(Screenshot grounding data)
______________________________

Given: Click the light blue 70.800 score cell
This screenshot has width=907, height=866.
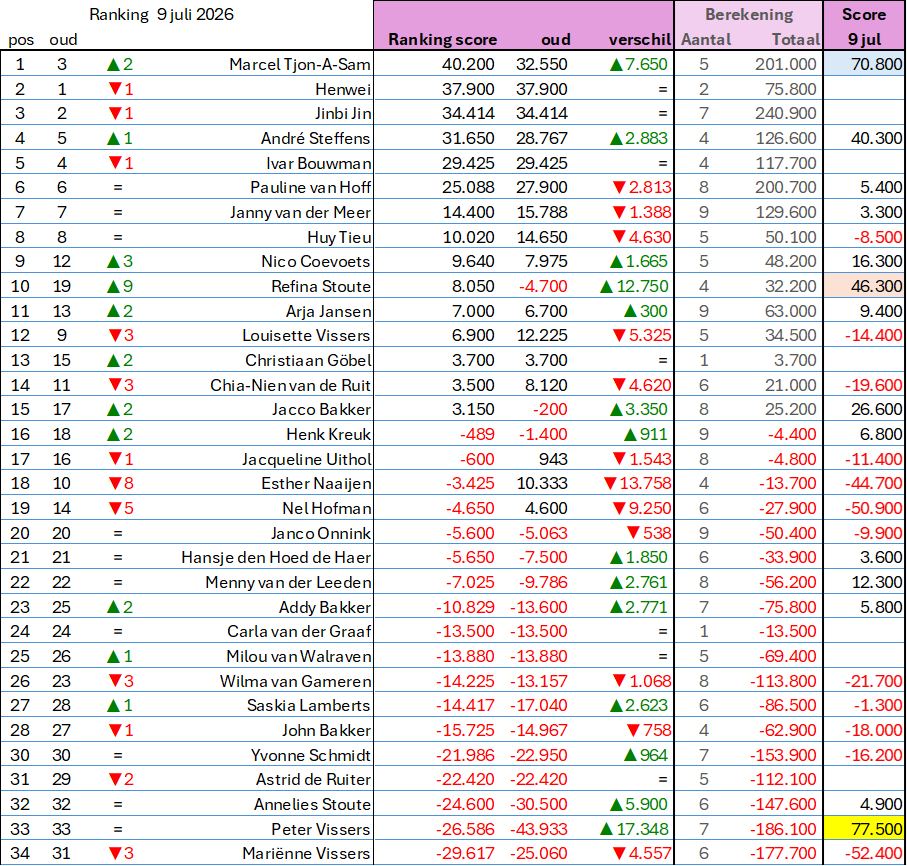Looking at the screenshot, I should click(x=864, y=64).
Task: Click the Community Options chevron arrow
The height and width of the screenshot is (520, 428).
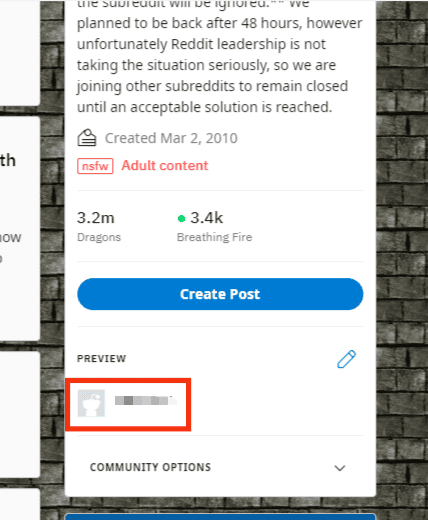Action: [340, 468]
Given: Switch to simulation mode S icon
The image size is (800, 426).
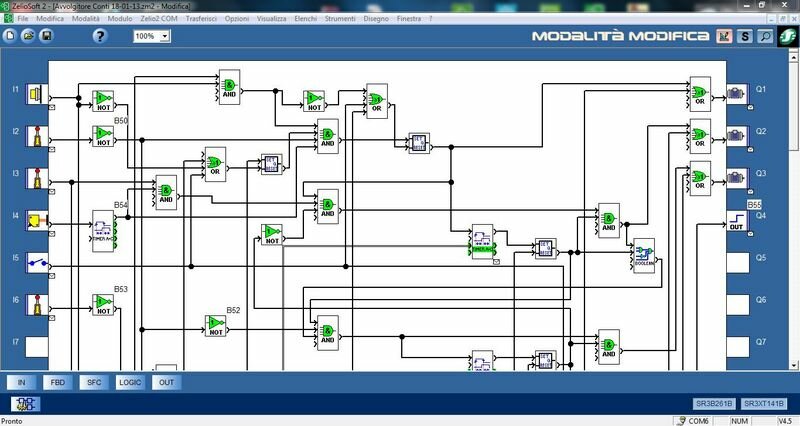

______________________________

■ Task requirements ■
Show each line in the data where the string "Given" appears.

■ Task solution ■
Given: Click the light blue 70.800 score cell
Given: Switch to simulation mode S icon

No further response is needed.